Friday, January 22, 2010

Parents and Free Will

Last weekend my youngest son (18), Joey, went to Santa Cruz to visit some friends who go to the University there. He had a great time. He told us a story about climbing a large tree and a falling knife from his friends pocket, and the near escape from injury- all part of the adventure. He told Donna that after 2 years at the Junior College he would like to attend University of California at Santa Cruz. UCSC is one of the top California schools and to get in a student must have close to a 4.0 grade point average. Joey has always been more of a B/C student. He has times where he works hard, then times where he just gets by. He knew it would take a lot of work. In fact when Donna relayed to me this message on my way home from the airport, she said that he was studying at home- highly motivated.

Wednesday night he had a paper due in English the next day. He was working on it when I came home from work but he still had a lot to do. About 8 PM two of his friends came to the house. Next we see him with his jacket on and he says, "Mom and Dad, I'm going out with Harley and Jake." This remark startled me, just after his previous assertion. I fired back, "You're going to get into what school?" Fortunately the remark had the desired effect. He bid his friends goodbye, took off his jacket and went back to his homework. Donna flashed me a thumbs up.

Despite the small victory this event was disturbing to me. How can an 18 year old have so much commitment to his studies for a clear goal one day, then toss it away the next? I am having much the same problem with many of my history students. I told them this story today in class. Then I read them an editorial commentary in the press democrat more about failing children and failing adults than about failing schools. It places the blame for unsuccessful students on undisciplined and lazy students themselves. It also placed the blame on parents who do not pay enough attention to their children's education, parents that do not properly use the "carrot" and the "stick" as the tools provided them.

I also mentioned to them that different students learn in different ways.

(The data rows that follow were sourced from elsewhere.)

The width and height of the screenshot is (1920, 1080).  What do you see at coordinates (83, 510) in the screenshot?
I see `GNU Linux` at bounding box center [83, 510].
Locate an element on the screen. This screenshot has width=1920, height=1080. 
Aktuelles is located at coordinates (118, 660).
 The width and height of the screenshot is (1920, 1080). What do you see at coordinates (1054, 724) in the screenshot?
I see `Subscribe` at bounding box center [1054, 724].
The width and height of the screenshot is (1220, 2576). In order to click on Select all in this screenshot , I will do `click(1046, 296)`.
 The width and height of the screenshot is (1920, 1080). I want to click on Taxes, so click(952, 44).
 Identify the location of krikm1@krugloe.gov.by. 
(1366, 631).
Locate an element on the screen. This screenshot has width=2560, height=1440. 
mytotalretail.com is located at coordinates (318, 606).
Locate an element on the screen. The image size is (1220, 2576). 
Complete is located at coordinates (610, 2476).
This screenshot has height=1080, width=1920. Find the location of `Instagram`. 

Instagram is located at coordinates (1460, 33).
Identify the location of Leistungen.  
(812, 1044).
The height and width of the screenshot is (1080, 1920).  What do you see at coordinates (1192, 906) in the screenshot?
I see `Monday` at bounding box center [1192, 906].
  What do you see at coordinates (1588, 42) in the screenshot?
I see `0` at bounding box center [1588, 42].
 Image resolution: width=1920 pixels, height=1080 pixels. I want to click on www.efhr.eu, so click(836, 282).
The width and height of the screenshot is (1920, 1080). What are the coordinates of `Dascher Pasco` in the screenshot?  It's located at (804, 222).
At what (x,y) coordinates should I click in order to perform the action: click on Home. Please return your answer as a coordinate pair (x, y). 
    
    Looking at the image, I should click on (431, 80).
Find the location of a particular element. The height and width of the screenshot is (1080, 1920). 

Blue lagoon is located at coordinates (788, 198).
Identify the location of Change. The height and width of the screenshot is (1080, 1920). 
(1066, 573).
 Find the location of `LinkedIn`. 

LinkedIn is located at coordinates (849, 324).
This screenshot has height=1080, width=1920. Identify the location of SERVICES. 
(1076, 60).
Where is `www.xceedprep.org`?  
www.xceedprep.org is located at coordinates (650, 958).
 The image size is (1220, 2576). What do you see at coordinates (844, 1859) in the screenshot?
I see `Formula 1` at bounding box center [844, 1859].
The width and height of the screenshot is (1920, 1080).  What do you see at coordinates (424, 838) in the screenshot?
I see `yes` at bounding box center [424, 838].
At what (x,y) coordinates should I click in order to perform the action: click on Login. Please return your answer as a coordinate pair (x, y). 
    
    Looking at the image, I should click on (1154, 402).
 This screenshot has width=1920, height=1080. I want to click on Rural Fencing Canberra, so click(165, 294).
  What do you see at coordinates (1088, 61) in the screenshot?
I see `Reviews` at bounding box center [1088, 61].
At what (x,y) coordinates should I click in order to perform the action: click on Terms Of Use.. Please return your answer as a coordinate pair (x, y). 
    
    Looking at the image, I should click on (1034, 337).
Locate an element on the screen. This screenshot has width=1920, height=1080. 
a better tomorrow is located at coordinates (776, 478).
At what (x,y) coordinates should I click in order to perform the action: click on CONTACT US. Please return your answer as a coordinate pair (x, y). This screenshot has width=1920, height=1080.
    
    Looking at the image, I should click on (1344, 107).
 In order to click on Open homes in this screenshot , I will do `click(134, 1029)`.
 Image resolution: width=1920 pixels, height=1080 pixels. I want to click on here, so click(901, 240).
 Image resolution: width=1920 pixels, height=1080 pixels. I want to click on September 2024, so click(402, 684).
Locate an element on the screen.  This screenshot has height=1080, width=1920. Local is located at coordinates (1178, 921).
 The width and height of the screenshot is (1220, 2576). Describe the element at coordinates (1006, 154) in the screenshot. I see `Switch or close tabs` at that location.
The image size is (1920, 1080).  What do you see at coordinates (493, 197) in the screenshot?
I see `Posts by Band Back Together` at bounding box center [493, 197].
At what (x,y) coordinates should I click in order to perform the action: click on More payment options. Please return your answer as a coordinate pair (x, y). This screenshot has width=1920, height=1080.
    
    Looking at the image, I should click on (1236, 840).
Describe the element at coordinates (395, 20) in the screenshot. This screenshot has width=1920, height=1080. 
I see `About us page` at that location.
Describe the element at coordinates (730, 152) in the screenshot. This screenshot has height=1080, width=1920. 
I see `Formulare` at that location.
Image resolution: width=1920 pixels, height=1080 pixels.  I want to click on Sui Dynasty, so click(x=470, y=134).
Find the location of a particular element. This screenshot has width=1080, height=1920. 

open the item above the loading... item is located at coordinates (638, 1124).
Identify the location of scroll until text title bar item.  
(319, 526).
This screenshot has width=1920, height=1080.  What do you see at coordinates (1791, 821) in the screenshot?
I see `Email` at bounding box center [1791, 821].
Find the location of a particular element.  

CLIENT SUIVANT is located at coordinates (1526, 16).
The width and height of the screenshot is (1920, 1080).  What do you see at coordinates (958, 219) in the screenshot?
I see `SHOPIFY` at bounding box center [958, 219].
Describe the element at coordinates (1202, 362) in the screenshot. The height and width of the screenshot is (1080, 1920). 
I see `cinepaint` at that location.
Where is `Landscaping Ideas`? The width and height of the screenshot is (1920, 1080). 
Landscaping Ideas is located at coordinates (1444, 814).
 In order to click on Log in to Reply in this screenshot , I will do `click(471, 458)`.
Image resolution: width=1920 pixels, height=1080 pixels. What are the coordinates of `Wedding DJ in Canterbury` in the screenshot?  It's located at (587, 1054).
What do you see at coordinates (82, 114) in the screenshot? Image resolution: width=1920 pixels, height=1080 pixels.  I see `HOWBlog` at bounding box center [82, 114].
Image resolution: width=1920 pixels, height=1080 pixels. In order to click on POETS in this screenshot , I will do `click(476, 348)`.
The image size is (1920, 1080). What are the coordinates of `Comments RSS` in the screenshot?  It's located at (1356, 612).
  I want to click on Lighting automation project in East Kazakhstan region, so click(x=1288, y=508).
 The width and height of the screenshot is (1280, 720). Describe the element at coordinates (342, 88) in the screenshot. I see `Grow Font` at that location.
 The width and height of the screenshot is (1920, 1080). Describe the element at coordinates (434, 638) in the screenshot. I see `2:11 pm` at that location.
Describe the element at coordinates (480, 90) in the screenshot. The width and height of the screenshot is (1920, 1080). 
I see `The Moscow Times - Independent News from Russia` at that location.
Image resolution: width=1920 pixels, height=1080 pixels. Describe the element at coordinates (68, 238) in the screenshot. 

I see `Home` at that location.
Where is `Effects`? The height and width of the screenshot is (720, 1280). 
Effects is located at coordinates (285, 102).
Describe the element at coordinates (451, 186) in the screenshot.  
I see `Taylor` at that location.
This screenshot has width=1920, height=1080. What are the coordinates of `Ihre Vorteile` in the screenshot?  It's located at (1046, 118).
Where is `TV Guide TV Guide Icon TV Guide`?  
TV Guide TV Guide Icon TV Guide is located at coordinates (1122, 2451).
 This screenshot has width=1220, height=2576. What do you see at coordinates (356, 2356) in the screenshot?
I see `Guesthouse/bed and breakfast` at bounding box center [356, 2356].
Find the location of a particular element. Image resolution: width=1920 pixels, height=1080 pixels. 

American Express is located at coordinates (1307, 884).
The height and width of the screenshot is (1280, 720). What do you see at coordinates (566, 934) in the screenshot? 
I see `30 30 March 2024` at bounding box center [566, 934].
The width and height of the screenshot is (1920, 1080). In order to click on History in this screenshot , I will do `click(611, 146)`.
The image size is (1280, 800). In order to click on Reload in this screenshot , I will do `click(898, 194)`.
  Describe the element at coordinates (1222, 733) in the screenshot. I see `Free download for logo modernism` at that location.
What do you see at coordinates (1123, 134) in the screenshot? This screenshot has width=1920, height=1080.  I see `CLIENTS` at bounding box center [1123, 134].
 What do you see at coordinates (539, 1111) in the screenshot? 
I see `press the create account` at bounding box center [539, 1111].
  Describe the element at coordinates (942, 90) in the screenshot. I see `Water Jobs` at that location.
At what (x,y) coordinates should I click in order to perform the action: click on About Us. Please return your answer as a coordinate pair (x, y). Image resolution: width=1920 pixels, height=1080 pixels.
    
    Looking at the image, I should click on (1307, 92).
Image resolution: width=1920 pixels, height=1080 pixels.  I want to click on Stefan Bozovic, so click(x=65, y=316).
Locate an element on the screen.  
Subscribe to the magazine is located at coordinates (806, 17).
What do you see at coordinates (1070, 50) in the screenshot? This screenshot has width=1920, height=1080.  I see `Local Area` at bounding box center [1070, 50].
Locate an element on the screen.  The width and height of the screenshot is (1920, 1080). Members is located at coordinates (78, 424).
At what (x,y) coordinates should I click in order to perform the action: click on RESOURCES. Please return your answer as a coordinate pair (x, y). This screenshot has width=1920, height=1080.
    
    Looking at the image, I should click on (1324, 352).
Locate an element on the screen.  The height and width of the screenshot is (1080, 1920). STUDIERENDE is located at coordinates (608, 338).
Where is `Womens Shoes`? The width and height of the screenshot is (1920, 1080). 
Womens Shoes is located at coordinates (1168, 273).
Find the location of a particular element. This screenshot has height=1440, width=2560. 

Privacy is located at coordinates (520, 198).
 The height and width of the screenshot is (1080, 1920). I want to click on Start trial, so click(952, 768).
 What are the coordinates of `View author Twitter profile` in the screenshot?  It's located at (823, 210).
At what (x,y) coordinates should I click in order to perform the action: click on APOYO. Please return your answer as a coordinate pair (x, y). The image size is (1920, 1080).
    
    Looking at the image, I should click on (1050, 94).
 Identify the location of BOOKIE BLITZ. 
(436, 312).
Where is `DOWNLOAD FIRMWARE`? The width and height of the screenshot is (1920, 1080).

Our school system for the comprehensive high school was developed at the turn of the century- the turn of the previous century- 1900; that the main model for high schools envisioned schools no larger than 600 students; that educational research has long criticized this old model of grade grubbing; that there are thousands of different models to run schools; and every child learns differently. I mentioned Neill's famous book Summerhill.

I talked about my different experiences with schools. I went to a private seminary away from home, all boys, strict scheduling and very high expectations. I taught at a Classical Studies school where Mortimer Adler's philosophy was the model. We had regular seminars one a week with small classes and challenging readings. We co-taught classes, had an integrated curriculum with science, social studies and English intermingled. We had site based government by the teachers who ran the school. I told them about another school where I worked where the students took high school and college classes at the same time. All students had to be interns in an outside business or non profit. Classes were co- taught by college professors. We had sometimes two and sometimes three teachers in the room at the same time. Our Middle College High School worked in close collaboration with other similar schools around the country. We met several times during the year to collaborate about curriculum, including one week at an estate on Long Island. We mixed radical thinking and political argumentation with social history.